Top of Exercise data

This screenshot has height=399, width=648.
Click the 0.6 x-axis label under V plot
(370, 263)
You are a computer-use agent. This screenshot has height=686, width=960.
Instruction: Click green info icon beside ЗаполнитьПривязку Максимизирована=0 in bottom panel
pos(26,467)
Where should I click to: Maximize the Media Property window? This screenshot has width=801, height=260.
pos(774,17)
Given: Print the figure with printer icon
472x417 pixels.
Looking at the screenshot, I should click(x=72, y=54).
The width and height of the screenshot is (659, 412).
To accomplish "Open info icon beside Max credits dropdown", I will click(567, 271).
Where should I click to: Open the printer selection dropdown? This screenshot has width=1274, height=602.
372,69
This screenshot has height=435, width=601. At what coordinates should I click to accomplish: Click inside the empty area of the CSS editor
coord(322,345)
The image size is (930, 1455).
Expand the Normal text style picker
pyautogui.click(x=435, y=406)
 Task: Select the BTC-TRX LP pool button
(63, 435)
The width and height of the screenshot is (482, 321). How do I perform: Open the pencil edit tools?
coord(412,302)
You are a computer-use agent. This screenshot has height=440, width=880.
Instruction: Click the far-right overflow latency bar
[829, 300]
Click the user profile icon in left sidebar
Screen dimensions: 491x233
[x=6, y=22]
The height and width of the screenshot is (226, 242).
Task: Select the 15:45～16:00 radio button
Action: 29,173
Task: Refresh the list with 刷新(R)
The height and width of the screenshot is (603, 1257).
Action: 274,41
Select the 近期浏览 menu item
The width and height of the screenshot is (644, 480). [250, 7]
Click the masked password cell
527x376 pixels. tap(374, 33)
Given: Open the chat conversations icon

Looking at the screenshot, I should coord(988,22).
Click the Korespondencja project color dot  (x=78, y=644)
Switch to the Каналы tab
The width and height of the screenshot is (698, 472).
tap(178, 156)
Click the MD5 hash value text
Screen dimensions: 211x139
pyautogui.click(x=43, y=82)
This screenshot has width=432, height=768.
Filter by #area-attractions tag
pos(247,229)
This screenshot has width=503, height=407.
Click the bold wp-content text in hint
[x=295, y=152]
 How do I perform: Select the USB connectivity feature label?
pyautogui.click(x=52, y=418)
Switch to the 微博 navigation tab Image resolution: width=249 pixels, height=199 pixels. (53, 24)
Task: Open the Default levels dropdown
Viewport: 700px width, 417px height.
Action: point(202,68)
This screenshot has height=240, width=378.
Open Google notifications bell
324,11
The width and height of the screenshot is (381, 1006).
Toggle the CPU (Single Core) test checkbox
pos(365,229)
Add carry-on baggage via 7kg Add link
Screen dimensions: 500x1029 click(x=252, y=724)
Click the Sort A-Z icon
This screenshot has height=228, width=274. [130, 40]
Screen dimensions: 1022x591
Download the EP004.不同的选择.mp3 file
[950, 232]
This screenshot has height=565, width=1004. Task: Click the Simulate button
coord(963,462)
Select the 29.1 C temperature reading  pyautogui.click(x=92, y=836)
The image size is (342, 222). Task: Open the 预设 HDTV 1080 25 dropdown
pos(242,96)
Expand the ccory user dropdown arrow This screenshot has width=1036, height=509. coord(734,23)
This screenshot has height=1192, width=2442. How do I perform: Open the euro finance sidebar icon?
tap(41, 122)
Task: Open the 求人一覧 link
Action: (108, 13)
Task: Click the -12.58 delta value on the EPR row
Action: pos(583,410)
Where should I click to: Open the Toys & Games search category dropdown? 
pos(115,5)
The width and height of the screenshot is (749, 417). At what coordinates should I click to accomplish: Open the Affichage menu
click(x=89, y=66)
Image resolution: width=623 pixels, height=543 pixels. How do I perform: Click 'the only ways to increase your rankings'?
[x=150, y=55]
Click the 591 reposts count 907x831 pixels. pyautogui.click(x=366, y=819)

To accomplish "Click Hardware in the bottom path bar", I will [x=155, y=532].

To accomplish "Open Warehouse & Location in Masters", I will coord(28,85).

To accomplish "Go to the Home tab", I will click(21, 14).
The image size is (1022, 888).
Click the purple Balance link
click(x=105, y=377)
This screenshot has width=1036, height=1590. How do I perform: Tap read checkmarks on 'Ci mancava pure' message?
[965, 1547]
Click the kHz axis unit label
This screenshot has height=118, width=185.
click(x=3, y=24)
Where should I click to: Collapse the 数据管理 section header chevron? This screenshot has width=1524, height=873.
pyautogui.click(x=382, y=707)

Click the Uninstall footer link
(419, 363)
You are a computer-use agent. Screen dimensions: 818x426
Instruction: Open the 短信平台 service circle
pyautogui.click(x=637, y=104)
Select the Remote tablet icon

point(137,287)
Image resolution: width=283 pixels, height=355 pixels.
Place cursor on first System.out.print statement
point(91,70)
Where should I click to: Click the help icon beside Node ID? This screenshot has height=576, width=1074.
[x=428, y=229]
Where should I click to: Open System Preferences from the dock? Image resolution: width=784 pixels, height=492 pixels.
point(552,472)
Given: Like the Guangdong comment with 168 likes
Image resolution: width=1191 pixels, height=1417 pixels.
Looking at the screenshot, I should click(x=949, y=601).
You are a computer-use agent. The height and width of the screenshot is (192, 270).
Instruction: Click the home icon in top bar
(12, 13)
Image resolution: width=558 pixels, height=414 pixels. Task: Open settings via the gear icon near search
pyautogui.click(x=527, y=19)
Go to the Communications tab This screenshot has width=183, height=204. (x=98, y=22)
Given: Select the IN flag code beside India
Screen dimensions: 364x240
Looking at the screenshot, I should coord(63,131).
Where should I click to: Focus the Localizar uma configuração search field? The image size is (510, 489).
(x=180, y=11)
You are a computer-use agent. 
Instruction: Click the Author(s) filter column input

Bottom of Exercise data

_Assignment_
In the records above, find the lines holding "Switch". Copy each one.

_Response to this exercise_
Switch to the Каналы tab
Switch to the 微博 navigation tab Image resolution: width=249 pixels, height=199 pixels. (53, 24)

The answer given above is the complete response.